Based on these findings, attempts were made to improve the results of allograft use in humans by modulating the host immune response. Carpenter and Tomaszewski, in a prospective, randomized trial of 40 CSV allografts implanted in patients treated with low-dose azathioprine, failed to show a significant improvement in graft patency at 1 year. Azathioprine immunosuppression, however, was associated with a decreased presence of T-lymphocyte cytotoxic granules in that study. In another small human trial, a combination of low-dose cyclosporine, azathioprine, prednisone, warfarin, aspirin, and vasodilators was used in patients who underwent CSV bypass. Grafts treated with this immunosuppressive regimen demonstrated increased patency rates.
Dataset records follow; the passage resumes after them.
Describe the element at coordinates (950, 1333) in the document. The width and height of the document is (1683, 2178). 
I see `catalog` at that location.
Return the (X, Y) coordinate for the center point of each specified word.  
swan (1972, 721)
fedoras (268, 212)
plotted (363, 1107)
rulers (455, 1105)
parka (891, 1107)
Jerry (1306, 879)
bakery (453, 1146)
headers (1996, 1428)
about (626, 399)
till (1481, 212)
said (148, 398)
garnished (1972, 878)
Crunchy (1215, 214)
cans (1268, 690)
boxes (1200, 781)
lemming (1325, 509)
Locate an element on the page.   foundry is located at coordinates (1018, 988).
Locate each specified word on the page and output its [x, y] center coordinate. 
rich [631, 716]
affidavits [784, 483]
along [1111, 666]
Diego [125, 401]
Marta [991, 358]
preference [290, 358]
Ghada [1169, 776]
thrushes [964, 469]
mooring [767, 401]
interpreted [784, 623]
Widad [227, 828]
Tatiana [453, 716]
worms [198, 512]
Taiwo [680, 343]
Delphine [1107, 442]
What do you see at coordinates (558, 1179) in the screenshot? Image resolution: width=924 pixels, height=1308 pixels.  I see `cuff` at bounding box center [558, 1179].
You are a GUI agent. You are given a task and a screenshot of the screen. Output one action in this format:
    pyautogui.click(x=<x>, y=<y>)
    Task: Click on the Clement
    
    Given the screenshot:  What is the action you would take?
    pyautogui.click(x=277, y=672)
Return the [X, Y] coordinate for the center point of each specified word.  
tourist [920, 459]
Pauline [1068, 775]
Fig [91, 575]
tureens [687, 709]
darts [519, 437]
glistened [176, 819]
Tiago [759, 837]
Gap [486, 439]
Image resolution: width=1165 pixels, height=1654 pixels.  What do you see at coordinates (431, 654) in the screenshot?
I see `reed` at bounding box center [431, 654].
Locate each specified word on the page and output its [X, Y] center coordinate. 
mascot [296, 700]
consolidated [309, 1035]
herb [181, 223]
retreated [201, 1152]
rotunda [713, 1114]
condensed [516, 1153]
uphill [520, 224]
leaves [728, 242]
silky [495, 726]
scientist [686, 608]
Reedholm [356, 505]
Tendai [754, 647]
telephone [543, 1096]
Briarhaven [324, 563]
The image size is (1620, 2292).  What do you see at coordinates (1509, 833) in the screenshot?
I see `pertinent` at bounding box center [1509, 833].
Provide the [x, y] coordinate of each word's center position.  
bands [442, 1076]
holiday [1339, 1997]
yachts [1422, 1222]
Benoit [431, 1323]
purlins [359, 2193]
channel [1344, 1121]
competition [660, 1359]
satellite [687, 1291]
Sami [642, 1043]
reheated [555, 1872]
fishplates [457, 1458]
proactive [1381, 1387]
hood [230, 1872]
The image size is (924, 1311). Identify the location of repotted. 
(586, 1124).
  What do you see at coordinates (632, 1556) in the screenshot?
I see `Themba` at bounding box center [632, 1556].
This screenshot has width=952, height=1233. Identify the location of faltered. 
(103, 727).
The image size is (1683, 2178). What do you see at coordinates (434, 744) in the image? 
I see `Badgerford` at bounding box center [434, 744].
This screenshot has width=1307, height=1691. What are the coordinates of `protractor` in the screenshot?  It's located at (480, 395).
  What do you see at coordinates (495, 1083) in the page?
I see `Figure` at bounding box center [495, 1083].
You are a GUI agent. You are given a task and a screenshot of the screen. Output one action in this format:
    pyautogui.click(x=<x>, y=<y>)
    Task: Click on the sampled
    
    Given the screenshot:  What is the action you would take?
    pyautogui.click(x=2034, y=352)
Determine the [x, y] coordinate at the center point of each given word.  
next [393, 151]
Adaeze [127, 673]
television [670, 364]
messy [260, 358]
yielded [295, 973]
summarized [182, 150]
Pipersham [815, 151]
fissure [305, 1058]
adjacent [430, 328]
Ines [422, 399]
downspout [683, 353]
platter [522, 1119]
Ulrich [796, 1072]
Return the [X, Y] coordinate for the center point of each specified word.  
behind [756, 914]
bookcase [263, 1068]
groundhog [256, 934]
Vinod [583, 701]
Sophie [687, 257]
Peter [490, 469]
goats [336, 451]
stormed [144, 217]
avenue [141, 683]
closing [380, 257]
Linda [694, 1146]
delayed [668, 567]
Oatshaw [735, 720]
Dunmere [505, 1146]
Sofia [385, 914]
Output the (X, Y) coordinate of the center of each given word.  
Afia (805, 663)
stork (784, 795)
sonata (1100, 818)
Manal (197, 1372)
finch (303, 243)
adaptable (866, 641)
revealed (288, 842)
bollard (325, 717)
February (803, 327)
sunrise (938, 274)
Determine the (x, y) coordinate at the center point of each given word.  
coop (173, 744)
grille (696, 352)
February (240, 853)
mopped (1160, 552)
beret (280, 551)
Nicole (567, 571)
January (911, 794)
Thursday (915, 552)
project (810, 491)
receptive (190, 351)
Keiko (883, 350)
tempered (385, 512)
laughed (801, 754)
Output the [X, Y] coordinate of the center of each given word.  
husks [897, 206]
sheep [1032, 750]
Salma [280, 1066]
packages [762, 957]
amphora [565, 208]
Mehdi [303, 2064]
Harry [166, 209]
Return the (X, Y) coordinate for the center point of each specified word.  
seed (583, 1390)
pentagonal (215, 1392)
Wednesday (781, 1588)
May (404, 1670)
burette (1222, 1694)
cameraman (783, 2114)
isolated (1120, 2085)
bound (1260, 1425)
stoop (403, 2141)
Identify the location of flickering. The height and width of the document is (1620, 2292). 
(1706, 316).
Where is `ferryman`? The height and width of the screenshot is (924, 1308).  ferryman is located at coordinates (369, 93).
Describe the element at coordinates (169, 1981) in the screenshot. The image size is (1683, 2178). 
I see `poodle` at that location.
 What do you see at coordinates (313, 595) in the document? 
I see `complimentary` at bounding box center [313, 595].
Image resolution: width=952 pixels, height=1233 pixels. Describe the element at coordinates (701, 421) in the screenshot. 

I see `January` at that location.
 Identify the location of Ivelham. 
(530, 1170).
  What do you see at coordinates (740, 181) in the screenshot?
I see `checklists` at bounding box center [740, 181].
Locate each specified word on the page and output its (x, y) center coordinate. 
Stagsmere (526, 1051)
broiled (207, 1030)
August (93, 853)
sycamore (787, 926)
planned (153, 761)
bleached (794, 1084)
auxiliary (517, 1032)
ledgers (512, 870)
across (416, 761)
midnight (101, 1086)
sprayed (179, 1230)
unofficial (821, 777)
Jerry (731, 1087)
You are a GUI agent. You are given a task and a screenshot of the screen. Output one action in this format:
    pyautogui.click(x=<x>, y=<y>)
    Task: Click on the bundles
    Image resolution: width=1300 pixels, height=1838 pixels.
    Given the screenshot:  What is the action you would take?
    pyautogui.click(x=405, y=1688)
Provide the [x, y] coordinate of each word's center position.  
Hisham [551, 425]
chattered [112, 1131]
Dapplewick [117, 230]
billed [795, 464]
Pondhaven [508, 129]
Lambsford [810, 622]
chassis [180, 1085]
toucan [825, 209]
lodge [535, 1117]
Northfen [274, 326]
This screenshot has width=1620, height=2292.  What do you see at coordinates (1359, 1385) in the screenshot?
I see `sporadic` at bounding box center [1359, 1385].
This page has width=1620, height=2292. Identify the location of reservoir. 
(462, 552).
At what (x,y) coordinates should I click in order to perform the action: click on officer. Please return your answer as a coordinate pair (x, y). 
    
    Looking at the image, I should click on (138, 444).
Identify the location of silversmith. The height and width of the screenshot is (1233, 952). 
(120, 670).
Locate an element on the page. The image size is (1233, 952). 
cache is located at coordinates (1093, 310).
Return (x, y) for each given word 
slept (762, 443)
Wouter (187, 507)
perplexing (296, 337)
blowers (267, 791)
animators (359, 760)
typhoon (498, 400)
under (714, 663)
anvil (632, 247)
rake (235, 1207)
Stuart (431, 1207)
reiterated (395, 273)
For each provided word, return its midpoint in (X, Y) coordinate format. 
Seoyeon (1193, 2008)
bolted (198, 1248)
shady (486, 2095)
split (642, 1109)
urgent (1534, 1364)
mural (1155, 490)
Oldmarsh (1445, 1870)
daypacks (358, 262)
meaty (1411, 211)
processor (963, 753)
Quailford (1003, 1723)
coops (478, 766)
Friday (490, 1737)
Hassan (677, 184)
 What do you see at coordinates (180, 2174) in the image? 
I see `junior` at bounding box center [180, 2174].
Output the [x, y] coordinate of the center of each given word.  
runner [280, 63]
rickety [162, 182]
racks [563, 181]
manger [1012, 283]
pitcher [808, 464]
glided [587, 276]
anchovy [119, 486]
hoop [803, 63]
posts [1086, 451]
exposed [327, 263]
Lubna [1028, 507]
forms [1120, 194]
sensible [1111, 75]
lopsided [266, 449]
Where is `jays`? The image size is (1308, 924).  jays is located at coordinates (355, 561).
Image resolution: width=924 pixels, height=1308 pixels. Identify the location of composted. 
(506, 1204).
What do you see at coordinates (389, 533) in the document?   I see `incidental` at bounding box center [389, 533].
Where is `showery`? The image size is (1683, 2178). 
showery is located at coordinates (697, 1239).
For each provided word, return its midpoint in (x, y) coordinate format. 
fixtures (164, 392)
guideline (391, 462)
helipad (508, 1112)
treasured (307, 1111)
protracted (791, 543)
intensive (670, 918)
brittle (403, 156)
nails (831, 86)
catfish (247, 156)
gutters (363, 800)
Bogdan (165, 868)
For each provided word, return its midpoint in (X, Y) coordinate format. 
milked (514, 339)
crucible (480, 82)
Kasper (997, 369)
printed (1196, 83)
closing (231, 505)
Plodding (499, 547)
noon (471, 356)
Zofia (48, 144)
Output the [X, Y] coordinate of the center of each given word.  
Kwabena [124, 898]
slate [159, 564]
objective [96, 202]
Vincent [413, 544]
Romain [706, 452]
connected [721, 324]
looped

This regimen, however, was associated with an increased incidence of complications and graft aneurysmal degeneration. In one series of patients with prosthetic aortic infection, 10 of 30 patients who underwent aortic allograft replacement were concomitantly treated with cyclosporine. Although the measured humoral immune response was blunted in patients who received cyclosporine, no differences in graft patency or graft complication rates were appreciated. In contrast, Randon et al. contended that a low-dose cyclosporine immunosuppressive regimen for lower extremity bypass using CSV was effective at reducing the risk of rejection while facilitating host cell repopulation of biograft endothelium.

Furthermore, an immunologic response evoked by a cryopreserved allograft can induce allosensitization, which may interfere with future organ transplantation. This mostly affects the use of cryopreserved femoral vein (CFV) allografts in hemodialysis access. A case-matched series of 20 patients who underwent creation of hemodialysis access with this graft demonstrated host allosensitization in all patients as measured by the panel-reactive antibody assay. Allosensitization, however, did not occur when the CFV graft was processed to remove cellular elements. Diminution of the immune response by removal of antigenic epitopes has led to multiple attempts to structurally modify biologic grafts.